But they spent a lot of time arguing about it. Fee always maintained that she should get Bono because she’s a few minutes older than her twin, and Deirdre could have The Edge. Deirdre protested that she had the lead singer’s name tattooed on her arm in ink.
Of course, it was from a Bic pen. But she refused to wash it off for a whole year, hiding it from their parents and going over it again whenever it started to fade.
When her twin confessed her true sexual preference years later, Fee even brought that up, unable to shed her disbelief.
Deirdre snorted. “Believe it or not, Fee, I never slept with Bono.”
“But you wanted to!” Fiona clung to her flimsy “evidence” out of…what? Shock? Dismay? A sense of betrayal? They were supposed to share everything. Deirdre’s secret was huge.
“We were, what, twelve? And even then, I knew. I just talked about Bono—and boys—because you did. I wanted to be normal, and I didn’t think I was.”
Coming to her senses, Fiona assured her sister that it didn’t matter who she slept with—unless, of course, it was Bono.
“I get permanent dibs on him now,” she reminded Deirdre with a laugh.
And the air was clear again.
Deirdre was grateful for her support, and it was the only family support she had. Mom and Dad had kicked her out, and she couldn’t live with Fee in the sorority house. She crashed there for a couple of nights, but Fee had to tell her she couldn’t stay. It was against house rules.

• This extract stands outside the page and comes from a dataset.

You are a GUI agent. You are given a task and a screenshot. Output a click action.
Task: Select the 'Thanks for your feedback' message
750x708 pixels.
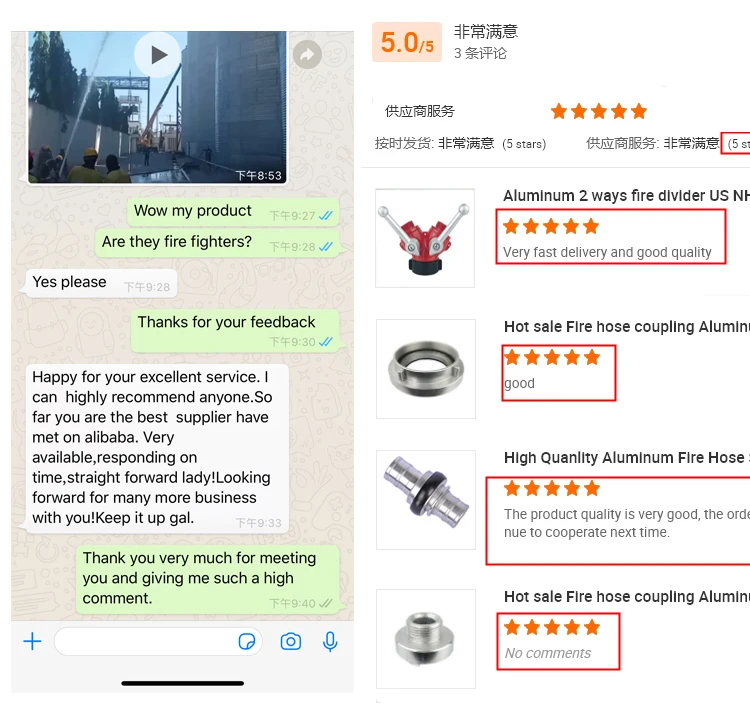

So Deirdre went from there to Europe, where she had adventures and fell in love—a few times—and even saw U2 play live, in Dublin.
“They play live over here, too,” Fiona couldn’t help telling her sister during that fleeting, long-distance phone call.
“I know, but…Have you seen them?”
No, she hadn’t. That was back in the bad old days when she was stuck in a dive apartment with a new baby, flat broke, fighting nonstop with Pat.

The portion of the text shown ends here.